Rutte IV begint volgende week aan zijn begrotingsbesprekingen. Een jaarlijks terugkerend festijn, waarvan de resultaten pas op Prinsjesdag bekend worden gemaakt. Nieuwsgierigen hoeven overigens niet zo lang te wachten, want ongetwijfeld zal de boel opnieuw uitlekken. Het staatshoofd heeft op de derde dinsdag van september al heel lang geen echt nieuws meer te melden gehad.

Het veruit grootste deel van het kabinetsberaad zal wel besteed worden aan de koopkracht. Steeds streven de ministers ernaar de inkomenseffecten van het beleid zo eerlijk mogelijk over de bevolkingsgroepen te verdelen. Dat leidt tot de zogeheten koopkrachtplaatjes. Daarin staat tot achter de komma hoeveel elke categorie er het volgende jaar op vooruit- of achteruitgaan. Modale gezinnen met twee kinderen: plus 1,5 procent. Gepensioneerde alleenstaanden: min 0,5 procent. Enzovoort.

Iedereen die twee seconden nadenkt snapt dat deze voorspellingen niet kúnnen kloppen, zeker niet met een dergelijke exactheid. Koopkrachtplaatjes komen nooit uit. Net zomin trouwens als de ramingen van het Centraal Planbureau die eraan ten grondslag liggen. Het planbureau stelt zijn ramingen voortdurend bij wanneer er sprake is van nieuwe ontwikkelingen. En het mag duidelijk zijn dat zich in elk tijdvak nieuwe ontwikkelingen voordoen. Dit jaar zijn die trouwens wel heel heftig. Wie had in 2021 kunnen voorzien dat Rusland Oekraïne zou binnenvallen?

Dat neemt niet weg dat er wel iets aan de hand is. Het kabinet zal met maatregelen moeten komen om de gevolgen van de torenhoge inflatie in elk geval enigszins te dempen. Door de pogingen om Rusland te straffen hebben we ons een gasboycot op de hals gehaald. Geen normaal denkend mens zal daartegen zijn, maar de consequentie is wel dat heel wat gezinnen de energierekening niet meer kunnen betalen. Het kabinet zal hiertegen iets moeten ondernemen.

Die maatregelen zullen geld kosten, heel veel geld. De schatkist kan zich dat alleen verschaffen door de belastingen voor het bedrijfsleven te verhogen, terwijl het weet dat ook het bedrijfsleven zucht en kermt onder de enorme inflatie.

VVD en CDA zullen dan ook proberen te beknibbelen op de financiële extraatjes. De andere twee coalitiepartners zullen juist eisen dat er meer gebeurt. Het eindresultaat zal wel ergens in het midden uitkomen, een compromis waarmee niemand echt tevreden is.

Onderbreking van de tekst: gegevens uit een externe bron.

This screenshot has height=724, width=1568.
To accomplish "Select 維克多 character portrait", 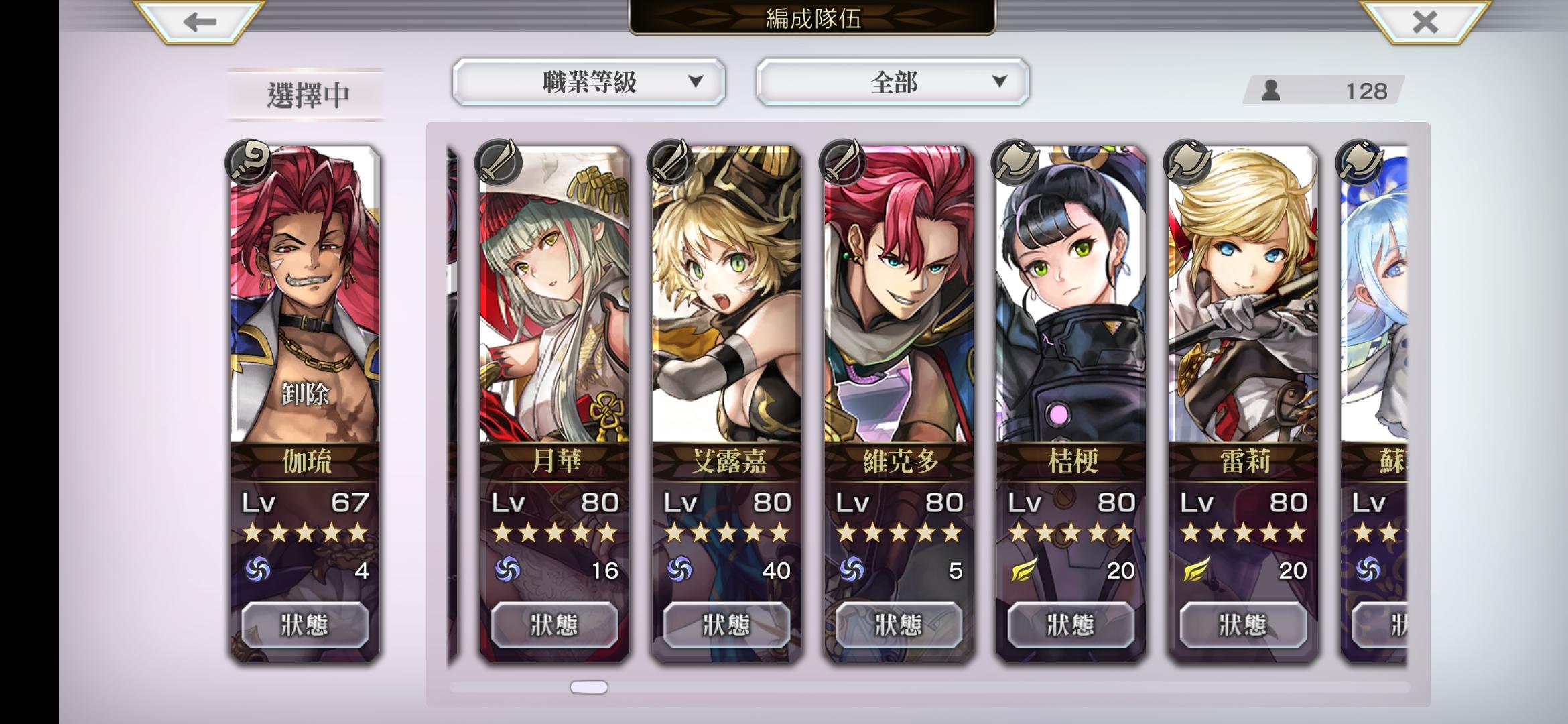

Tegelijkertijd weten de regeringspartijen wat de oppositie straks zal roepen. Namelijk dat de overheidssteun niet meer is dan een druppel op de gloeiende plaat. Ze zullen met alternatieven komen, al naar gelang hun politieke richting. Vermoedelijk zullen die alternatieven in elk geval één ding gemeen hebben. Zij gunnen de bevolking veel meer, zo niet het dubbele van waarmee het kabinet komt. Dus twee druppels op een gloeiende plaat.